**Working data**

= Beginning of Section =

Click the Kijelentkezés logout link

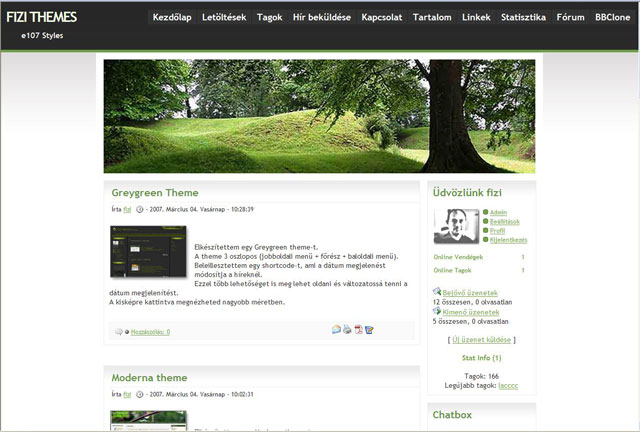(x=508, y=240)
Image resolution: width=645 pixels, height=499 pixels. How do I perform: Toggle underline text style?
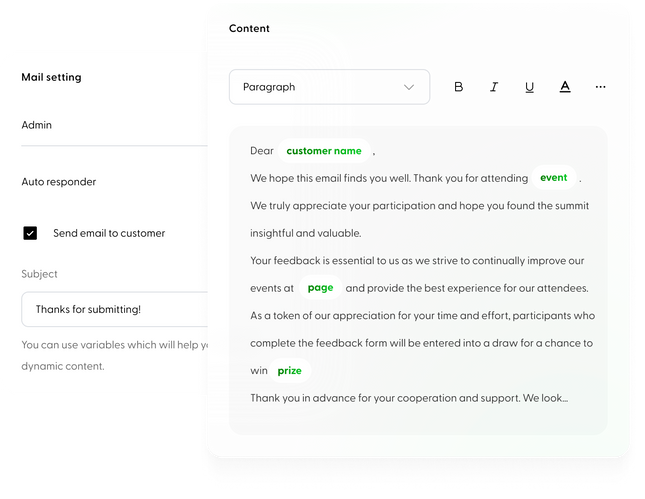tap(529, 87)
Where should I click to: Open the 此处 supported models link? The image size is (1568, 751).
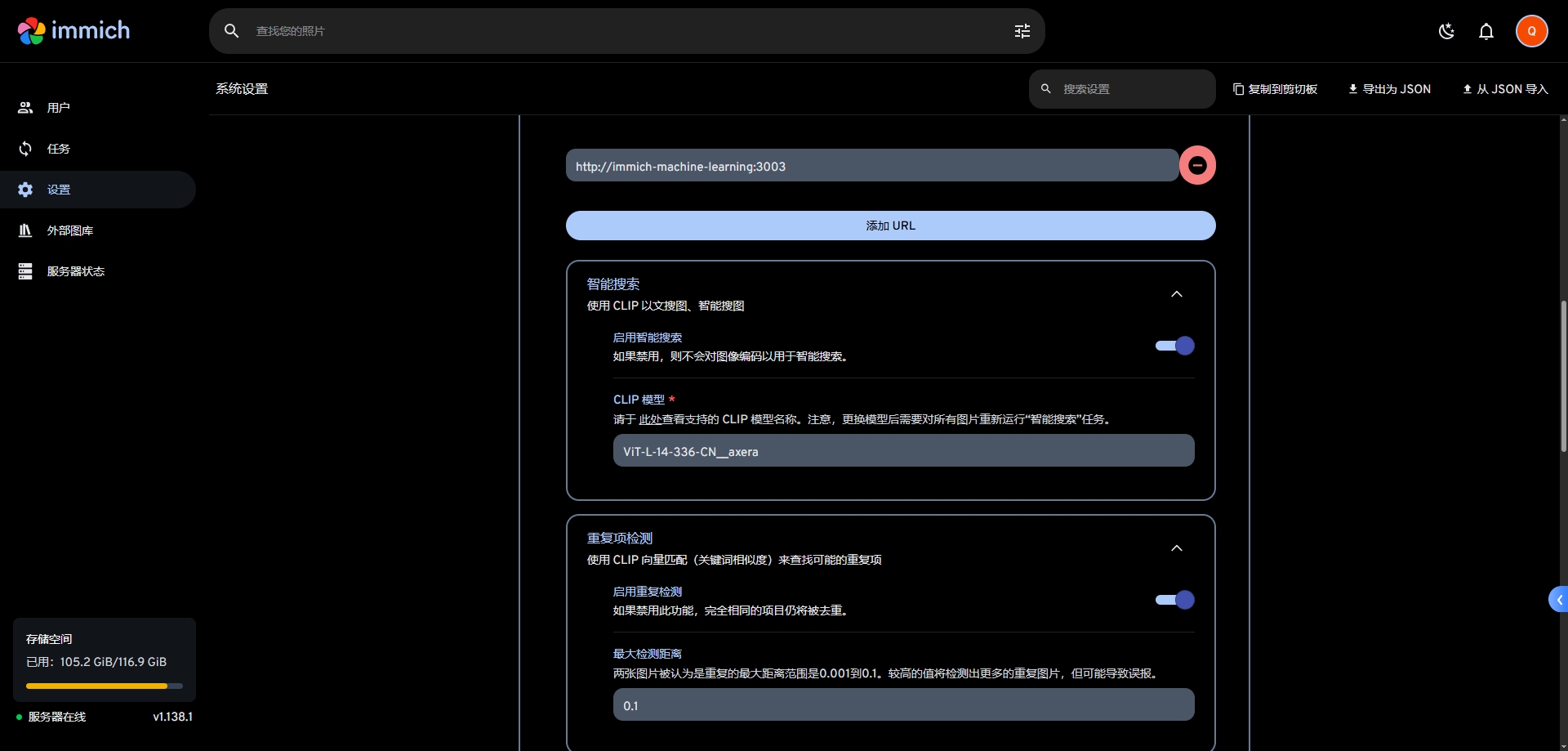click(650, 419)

= End of Section =

**What is expected**
Please reproduce verbatim the lines from the line with "Image resolution: width=645" through the final line of the listing, inclusive of both ends. Omit all pictures.

**Answer box**
Image resolution: width=645 pixels, height=499 pixels. How do I perform: Toggle underline text style?
tap(529, 87)
Where should I click to: Open the 此处 supported models link? The image size is (1568, 751).
click(650, 419)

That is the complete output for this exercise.